*Task prompt:* Retype each entry below precisely as it reads.

*Dataset entries:*
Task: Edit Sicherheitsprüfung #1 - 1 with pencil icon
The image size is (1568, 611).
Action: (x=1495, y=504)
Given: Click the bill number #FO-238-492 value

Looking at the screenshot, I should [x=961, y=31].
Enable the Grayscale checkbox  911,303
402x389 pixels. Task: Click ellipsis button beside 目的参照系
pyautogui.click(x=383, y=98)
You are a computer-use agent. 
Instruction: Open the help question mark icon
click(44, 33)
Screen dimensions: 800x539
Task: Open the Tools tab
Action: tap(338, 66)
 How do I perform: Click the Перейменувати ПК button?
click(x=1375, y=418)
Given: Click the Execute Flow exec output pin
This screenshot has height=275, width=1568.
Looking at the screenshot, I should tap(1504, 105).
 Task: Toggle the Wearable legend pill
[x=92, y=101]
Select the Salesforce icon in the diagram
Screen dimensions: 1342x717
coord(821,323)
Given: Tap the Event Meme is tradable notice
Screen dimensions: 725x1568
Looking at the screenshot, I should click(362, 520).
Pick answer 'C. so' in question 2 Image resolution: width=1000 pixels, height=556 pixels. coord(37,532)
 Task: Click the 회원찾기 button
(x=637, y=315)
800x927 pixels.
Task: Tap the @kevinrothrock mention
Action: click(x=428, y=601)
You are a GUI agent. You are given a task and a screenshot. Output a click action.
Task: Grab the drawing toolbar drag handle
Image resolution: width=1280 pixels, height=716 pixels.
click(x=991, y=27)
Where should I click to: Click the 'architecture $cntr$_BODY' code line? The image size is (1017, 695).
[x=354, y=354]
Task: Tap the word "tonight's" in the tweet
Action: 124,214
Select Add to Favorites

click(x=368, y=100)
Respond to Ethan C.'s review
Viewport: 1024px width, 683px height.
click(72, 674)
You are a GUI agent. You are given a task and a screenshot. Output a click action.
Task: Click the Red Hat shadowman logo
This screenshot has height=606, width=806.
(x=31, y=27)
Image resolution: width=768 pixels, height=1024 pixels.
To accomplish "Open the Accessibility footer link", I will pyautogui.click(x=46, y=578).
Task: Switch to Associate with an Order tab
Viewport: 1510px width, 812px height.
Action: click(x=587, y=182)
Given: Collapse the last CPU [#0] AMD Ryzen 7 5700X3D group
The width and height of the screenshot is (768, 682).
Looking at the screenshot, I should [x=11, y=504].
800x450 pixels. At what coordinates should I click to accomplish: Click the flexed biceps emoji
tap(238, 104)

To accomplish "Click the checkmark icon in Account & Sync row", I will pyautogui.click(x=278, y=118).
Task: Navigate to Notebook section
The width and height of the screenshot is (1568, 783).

*Reply:*
Task: Edit Sicherheitsprüfung #1 - 1 with pencil icon
The image size is (1568, 611).
Action: (x=1495, y=504)
Given: Click the bill number #FO-238-492 value

Looking at the screenshot, I should [x=961, y=31].
Enable the Grayscale checkbox  911,303
402x389 pixels. Task: Click ellipsis button beside 目的参照系
pyautogui.click(x=383, y=98)
You are a computer-use agent. 
Instruction: Open the help question mark icon
click(44, 33)
Screen dimensions: 800x539
Task: Open the Tools tab
Action: tap(338, 66)
 How do I perform: Click the Перейменувати ПК button?
click(x=1375, y=418)
Given: Click the Execute Flow exec output pin
This screenshot has height=275, width=1568.
Looking at the screenshot, I should tap(1504, 105).
 Task: Toggle the Wearable legend pill
[x=92, y=101]
Select the Salesforce icon in the diagram
Screen dimensions: 1342x717
coord(821,323)
Given: Tap the Event Meme is tradable notice
Screen dimensions: 725x1568
Looking at the screenshot, I should click(362, 520).
Pick answer 'C. so' in question 2 Image resolution: width=1000 pixels, height=556 pixels. coord(37,532)
 Task: Click the 회원찾기 button
(x=637, y=315)
800x927 pixels.
Task: Tap the @kevinrothrock mention
Action: click(x=428, y=601)
You are a GUI agent. You are given a task and a screenshot. Output a click action.
Task: Grab the drawing toolbar drag handle
Image resolution: width=1280 pixels, height=716 pixels.
click(x=991, y=27)
Where should I click to: Click the 'architecture $cntr$_BODY' code line? The image size is (1017, 695).
[x=354, y=354]
Task: Tap the word "tonight's" in the tweet
Action: 124,214
Select Add to Favorites

click(x=368, y=100)
Respond to Ethan C.'s review
Viewport: 1024px width, 683px height.
click(72, 674)
You are a GUI agent. You are given a task and a screenshot. Output a click action.
Task: Click the Red Hat shadowman logo
This screenshot has height=606, width=806.
(x=31, y=27)
Image resolution: width=768 pixels, height=1024 pixels.
To accomplish "Open the Accessibility footer link", I will pyautogui.click(x=46, y=578).
Task: Switch to Associate with an Order tab
Viewport: 1510px width, 812px height.
Action: click(x=587, y=182)
Given: Collapse the last CPU [#0] AMD Ryzen 7 5700X3D group
The width and height of the screenshot is (768, 682).
Looking at the screenshot, I should [x=11, y=504].
800x450 pixels. At what coordinates should I click to accomplish: Click the flexed biceps emoji
tap(238, 104)

To accomplish "Click the checkmark icon in Account & Sync row", I will pyautogui.click(x=278, y=118).
Task: Navigate to Notebook section
The width and height of the screenshot is (1568, 783).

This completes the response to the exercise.